Lanjut Pina, Mutis adalah gunung tertinggi di pulau Timor dan merupakan sumber utama air minum dan air bersih bagi sungai Noelmina, sungai benenain dan satu sungai lagi yang mengarah ke Oekusi Timor Leste.
"Walaupun gunung Mutis ini bukan bagian dari wilayah Amanuban namun kami merasa bagian dari kesakralan dan kebesaran Mutis sebab sungai Noelmina dan Benain ada di wilayah Amanuban" demikian kata sekretaris Perkumpulan Masyarakat Hukum Adat Amanuban itu sekaligus sebagai anggota Tim Koordinasi Pengelolaan Sumber Daya Air (TPKSDA) Wilayah Sungai Noelmina.
Pina juga mengkritik hal ini sebab pihak kementerian sudah bertindak seolah-olah mereka adalah leluhur orang Timor setelah tahun lalu mengobrak-abrik tanah masyarakat adat Amanuban dengan SK kawasan hutan Laob Tumbesi.
" Kalau begini terus maka tanah Timor mau jadi apa?" Tambah Pina.
Dirinya juga merasa terpanggil sebab ia juga merupakan salah satu Dewan pendiri Forum Sejarah dan Budaya Timor (FSBT) dimana forum ini concern terhadap nilai-nilai leluhur bangsa Timor.
"Memang saya sudah curiga sejak beberapa minggu lalu sebelum penetapan Kawasan Mutis sebagai taman Nasional sudah ada upacara penyerahan Replika Majapahit kepada salah satu oknum di fatumnasi yang disebut sebagai penjaga Mutis. Jangan membuat pembodohan sebab Majapahit tidak pernah sampai ke pulau Timor. Itu pembodohan sejarah" tegas Pina.
Pina juga menambahkan Penyelenggara negara harus sadar bahwa Republik ini adalah Negara Bangsa, sebuah negara yang terdiri dari berkumpulnya bangsa-bangsa ( suku_red) sehingga negara harus menghormati nilai-nilai bangsa Timor. Bukan sebaliknya memanfaatkan situasi untuk mengaburkan sejarah bangsa Timor yang sudah dengan rela hati bergabung dengan Republik Indonesia pada 27 Desember 1949 silam.

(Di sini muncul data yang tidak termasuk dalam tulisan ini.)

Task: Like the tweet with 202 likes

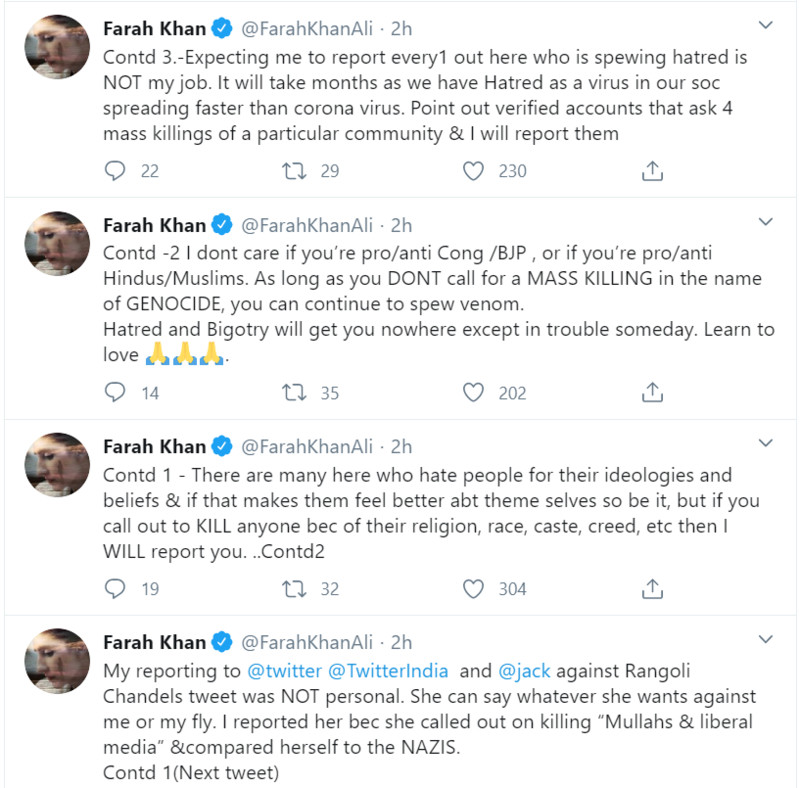Action: click(473, 392)
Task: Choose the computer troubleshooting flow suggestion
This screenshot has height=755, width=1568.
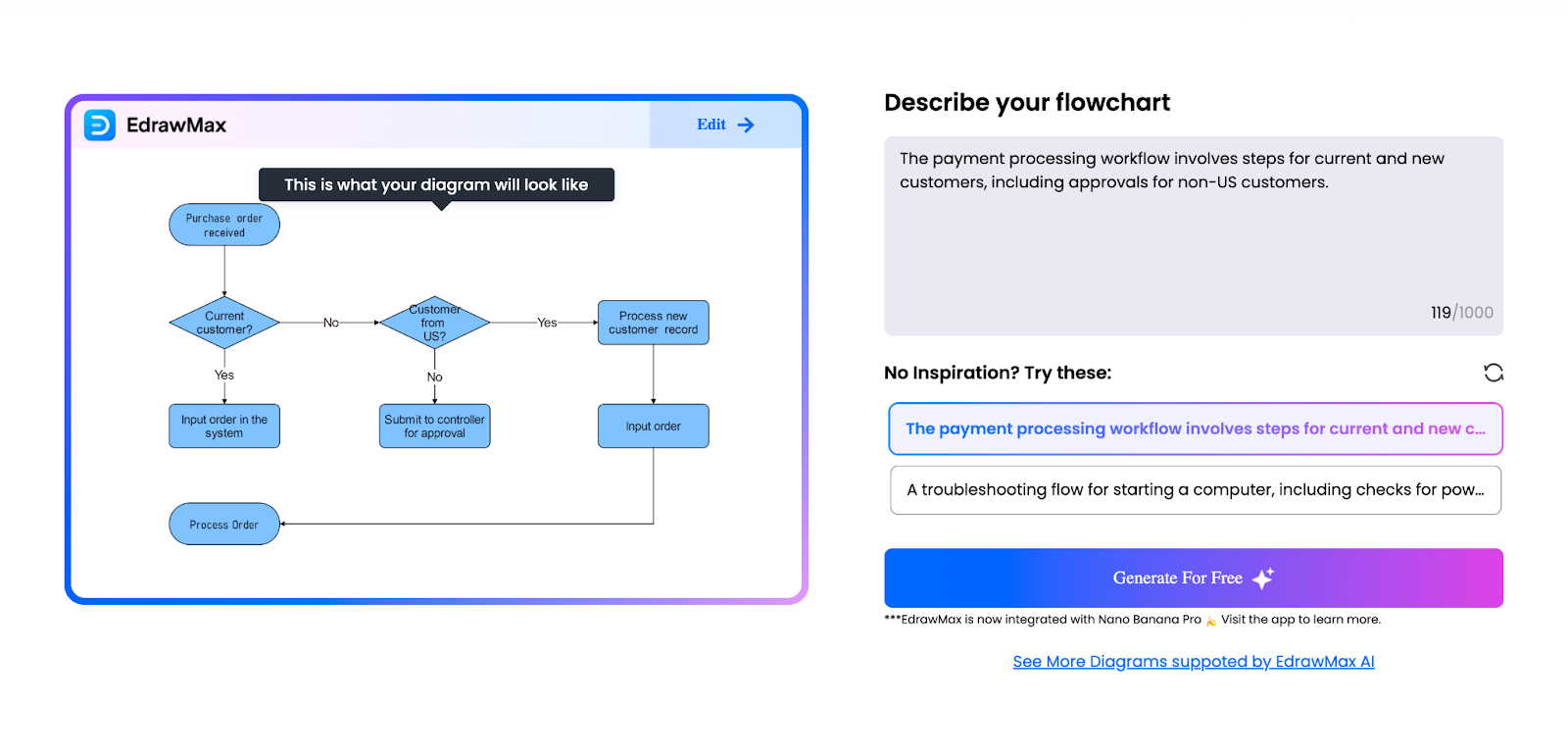Action: 1195,490
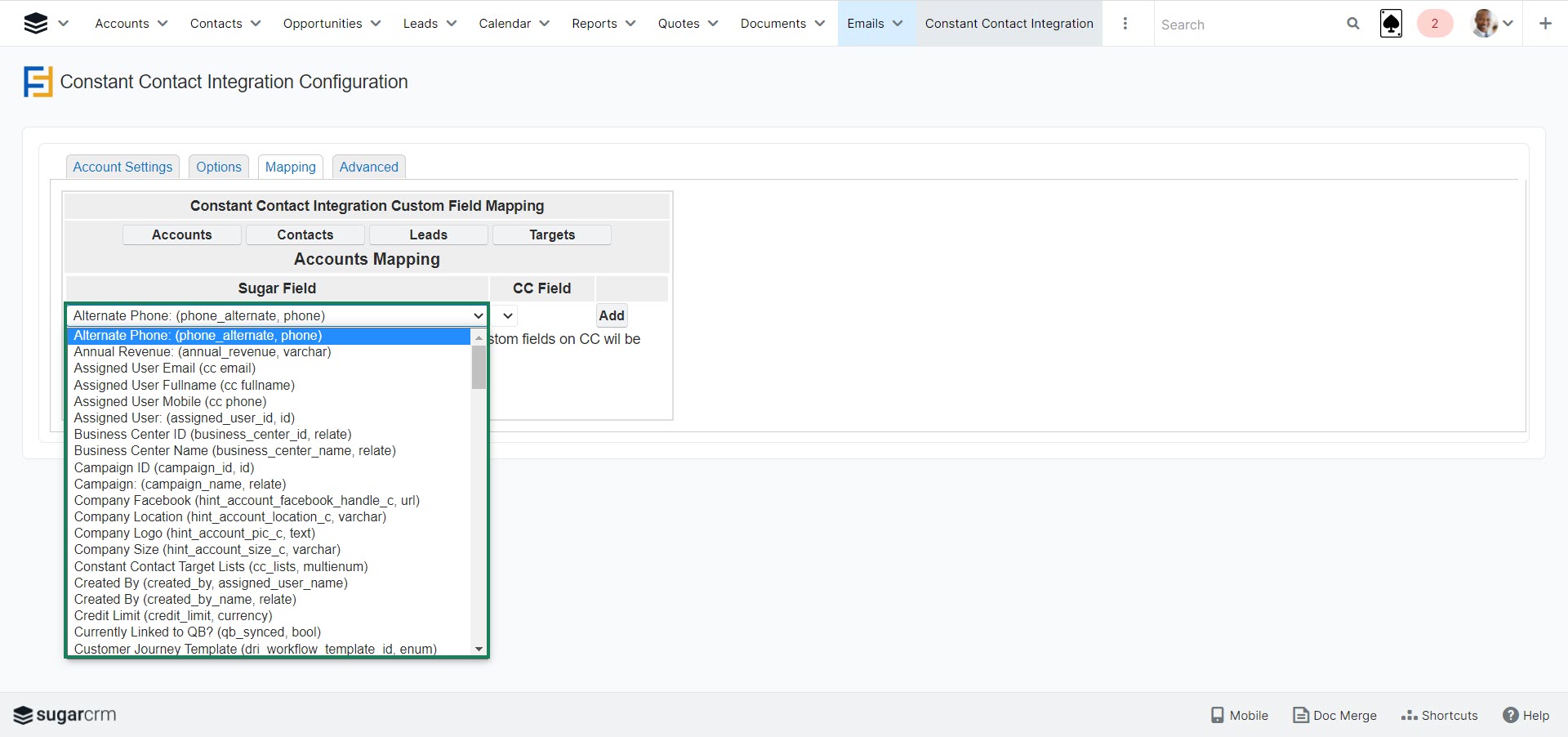Viewport: 1568px width, 737px height.
Task: Expand the Reports module dropdown arrow
Action: point(630,24)
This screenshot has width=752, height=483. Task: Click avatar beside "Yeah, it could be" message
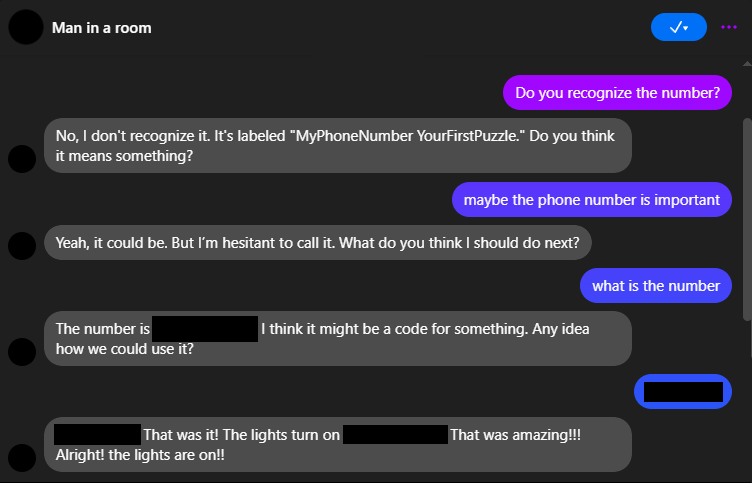coord(20,243)
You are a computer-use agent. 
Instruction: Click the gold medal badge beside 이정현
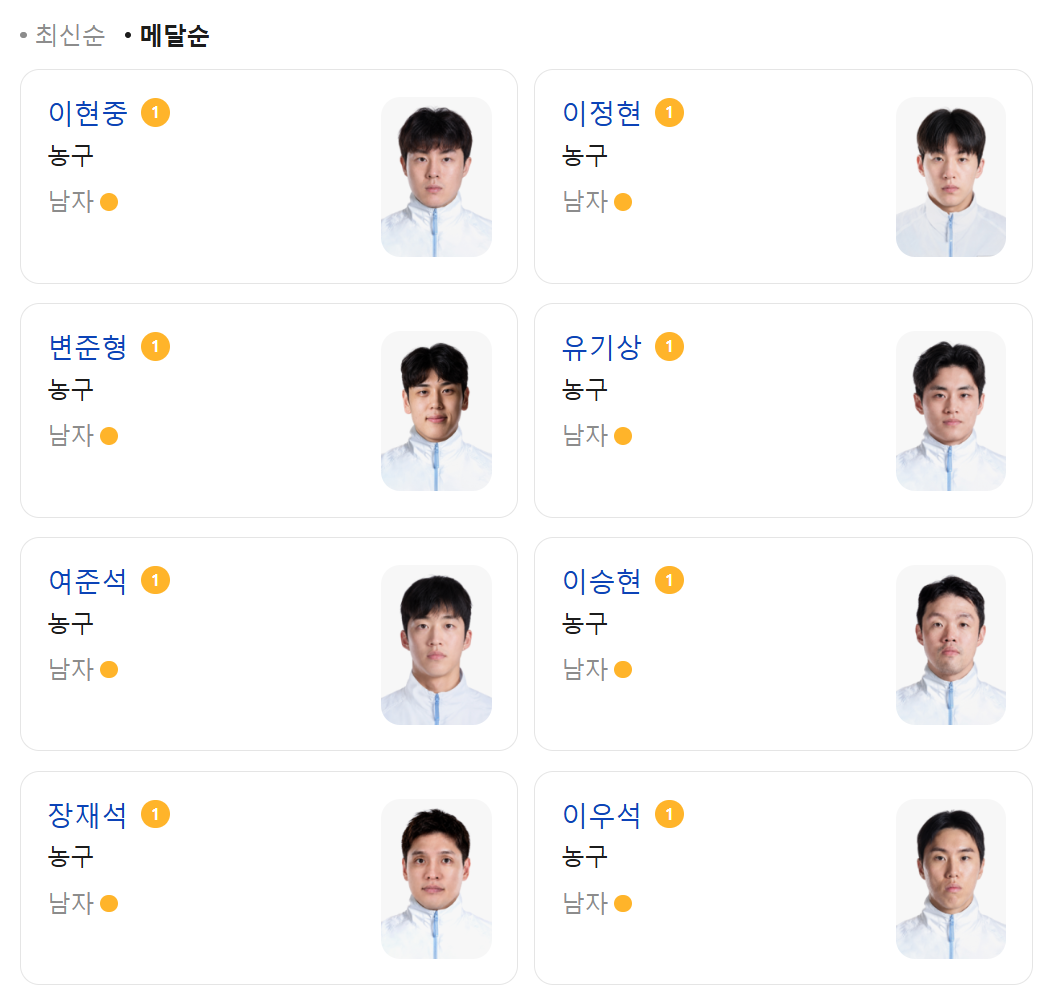(x=669, y=113)
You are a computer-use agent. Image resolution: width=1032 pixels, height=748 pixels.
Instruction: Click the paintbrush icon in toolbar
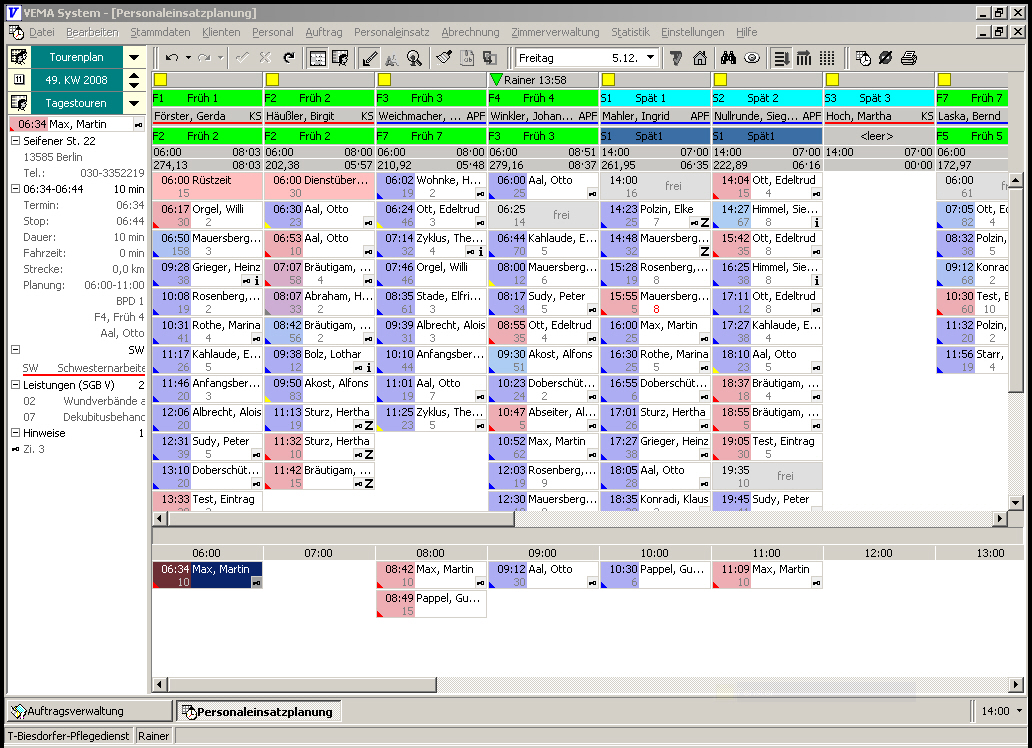click(444, 58)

"Penyelenggara negara harus sadar bahwa Republik ini adalah Negara Bangsa, sebuah negara yang terdiri dari berkumpulnya bangsa-bangsa sehingga negara harus menghormati nilai-nilai bangsa Timor. Bukan sebaliknya memanfaatkan situasi untuk mengaburkan sejarah bangsa Timor yang sudah dengan rela hati bergabung dengan Republik Indonesia pada 27 Desember tahun 1949," tutup Pina Ope Nope dengan penuh rasa kecewa.